Sept cellules terroristes on été démantelées au moins d’une semaine en Tunisie, a annoncé le ministère de l’Intérieur tunisien dans un communique rendu public hier.

La même source indique que le dernier démantèlement de ce genre a été effectué mardi dernier près de Sousse. Cette cellule terroriste de 13 membres tenait des «réunions sécrètes dans une mosquée» et enrôlait des jeunes au profit de groupes djihadistes, ajoute la même source. «Les 13 personnes interpellées mardi à Hergla, au nord de Sousse, ont entre 22 et 43 ans et ont avoué avoir recruté et envoyé 12 jeunes dans des zones de tension, une référence à la Syrie, l’Irak ou encore la Libye». Le communiqué du ministère de l’Intérieur tunisien signale en outre que, que les membres de la cellule terroriste, ont avoué être en relation avec un dirigeant de la phalange Okba Ibn Nafaâ, un groupe lié à Al-Qaïda au Maghreb islamique (Aqmi) principalement actif dans les montagnes de l’ouest du pays. Selon les autorités tunisiennes, plus de 70 djihadistes présumés ont été arrêtés depuis le 25 décembre. Ces arrestations et démantèlements interviennent au moment où la Tunisie est secouée par un vif débat sécuritaire, et la perspective d’un retour massif de ces djihadistes. Fin décembre, le syndicat national des forces de sécurité intérieure a notamment fait valoir que ces combattants avaient «reçu des formations militaires et appris à manipuler toutes sortes d’armes de guerre sophistiquées». Ils pourraient rejoindre les «cellules dormantes» du pays et «élargir le cercle du terrorisme», a-t-il prévenu dans un communiqué.

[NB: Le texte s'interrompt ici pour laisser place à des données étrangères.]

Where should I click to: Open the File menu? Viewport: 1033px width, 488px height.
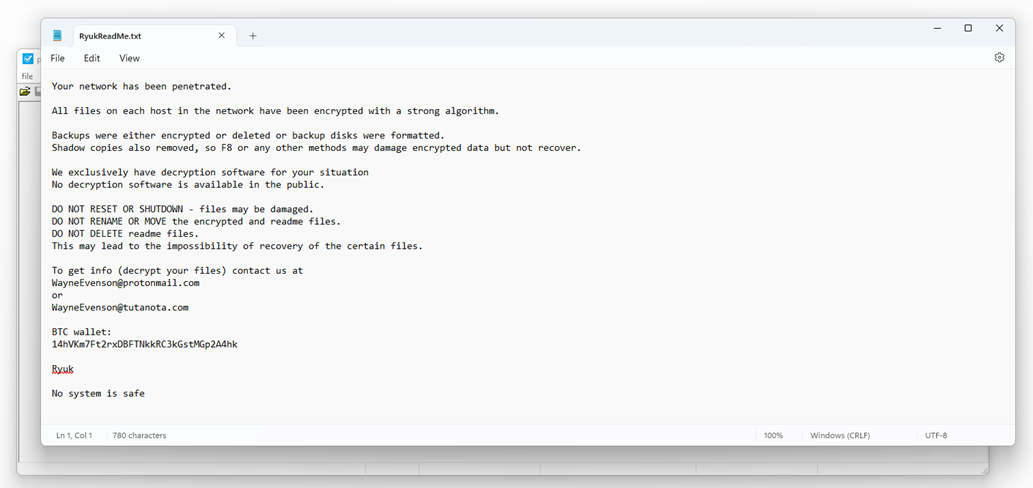[x=58, y=59]
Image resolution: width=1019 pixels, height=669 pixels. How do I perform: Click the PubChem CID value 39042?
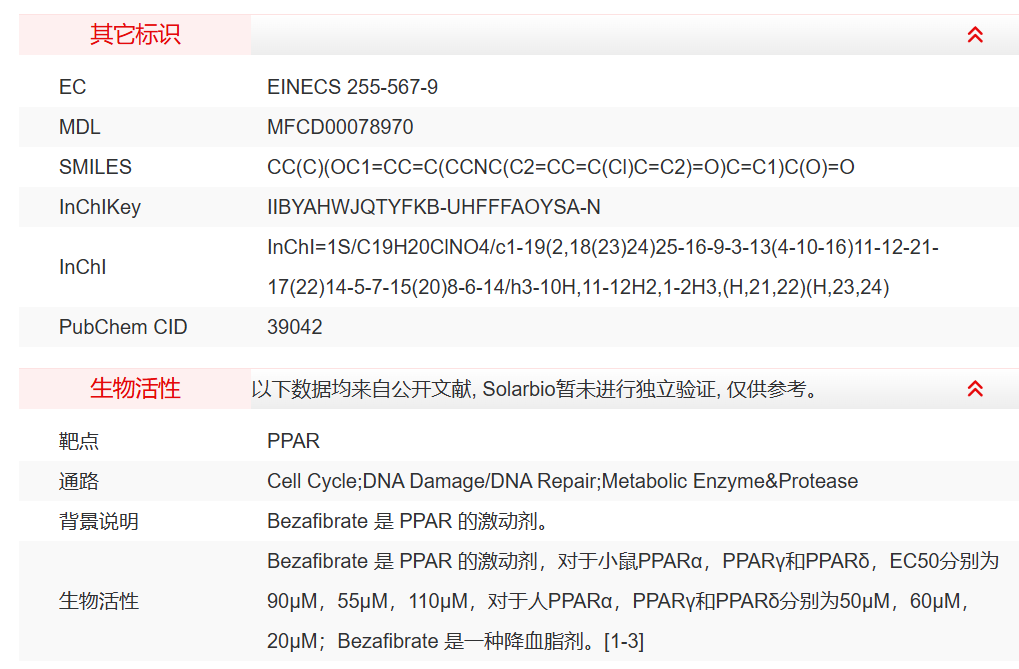point(295,327)
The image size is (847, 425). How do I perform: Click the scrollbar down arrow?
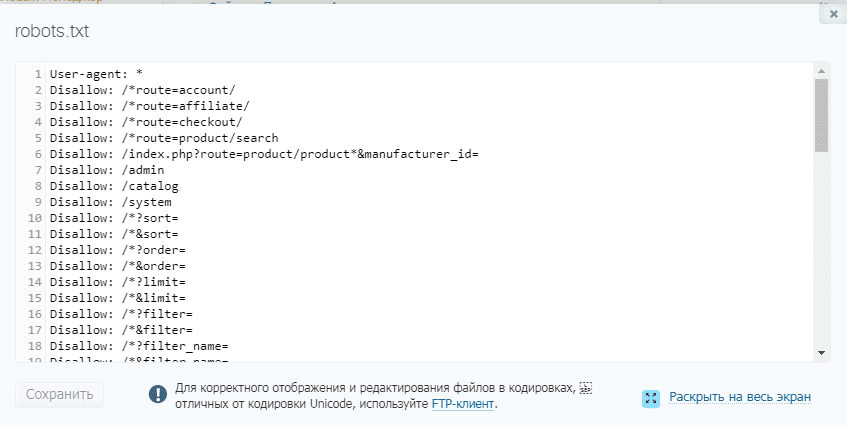(821, 352)
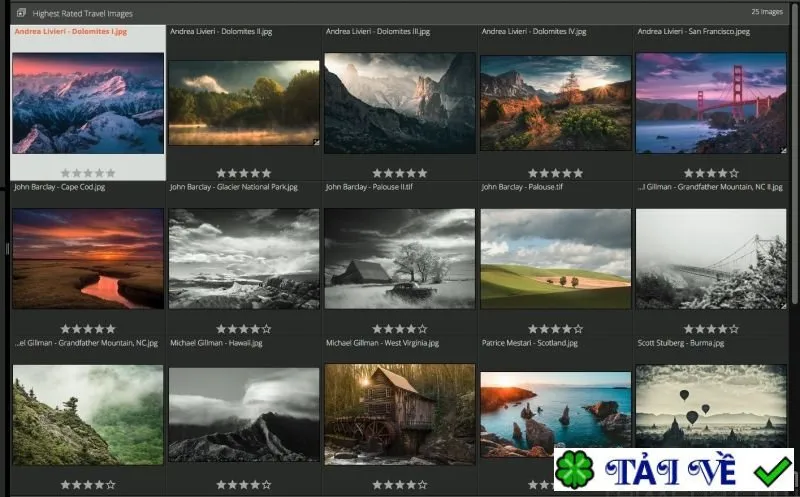Image resolution: width=800 pixels, height=497 pixels.
Task: Select the Palouse green hills thumbnail
Action: click(x=556, y=259)
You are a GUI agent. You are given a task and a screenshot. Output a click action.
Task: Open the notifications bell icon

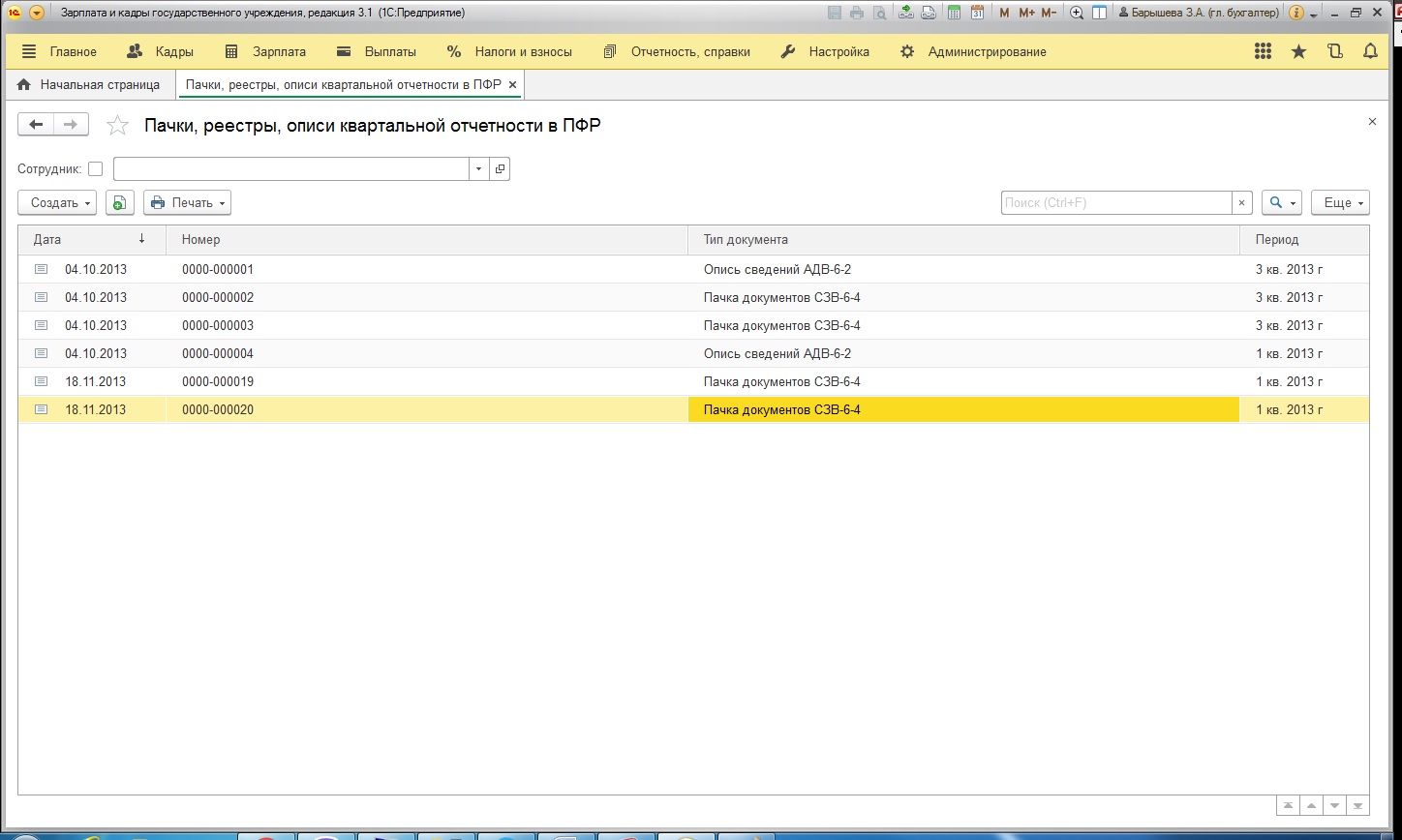point(1370,51)

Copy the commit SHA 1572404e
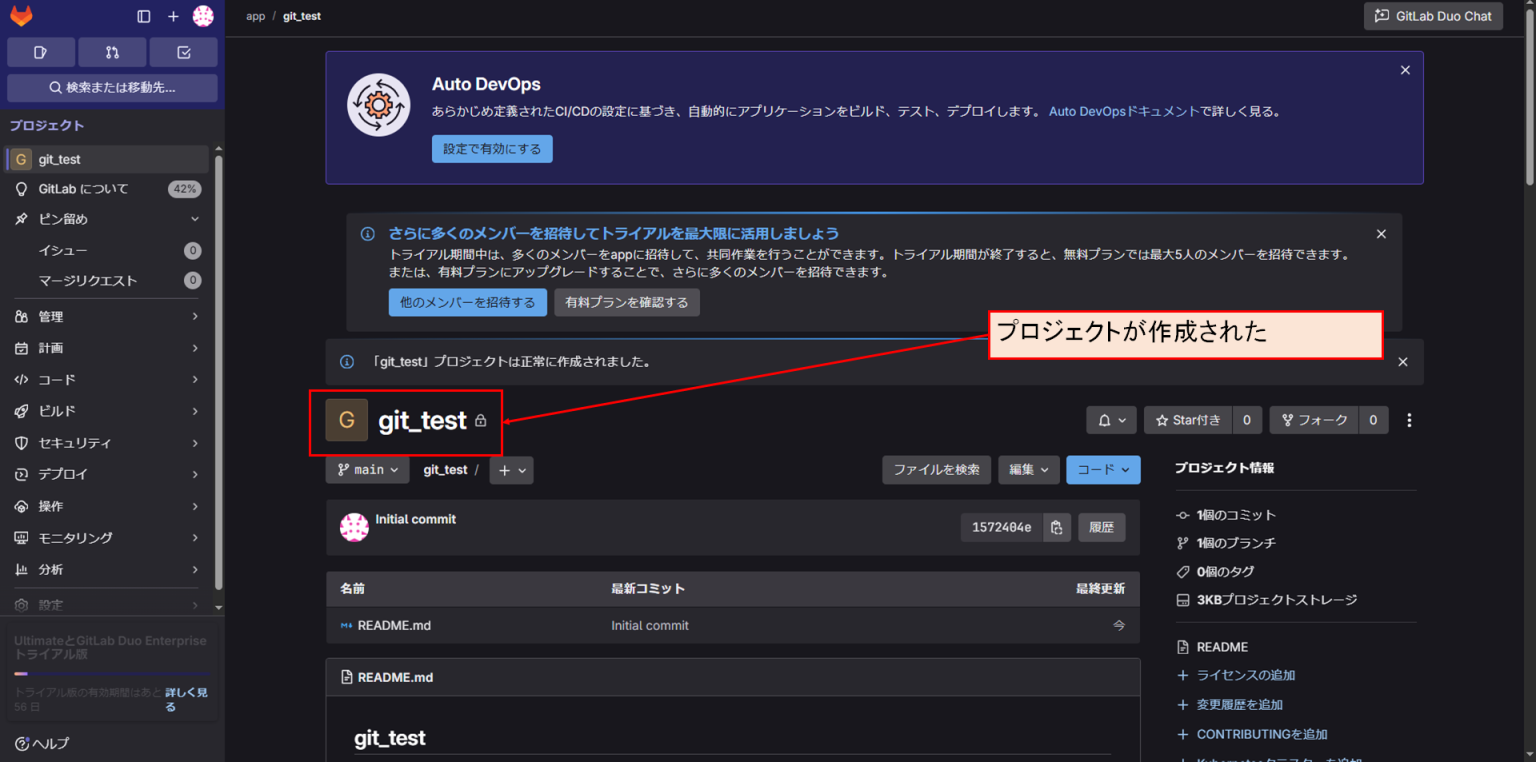point(1057,527)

Le rythme des démantèlements de cellules terroristes s’est sensiblement accéléré ces derniers mois en Tunisie, et les annonces sont devenues quasi-quotidiennes. La Tunisie compte aujourd`hui, quelque 3.000 ressortissants dans les rangs d’organisations djihadistes, affirment les autorités, et plus 5.500 selon un groupe de travail de l’ONU.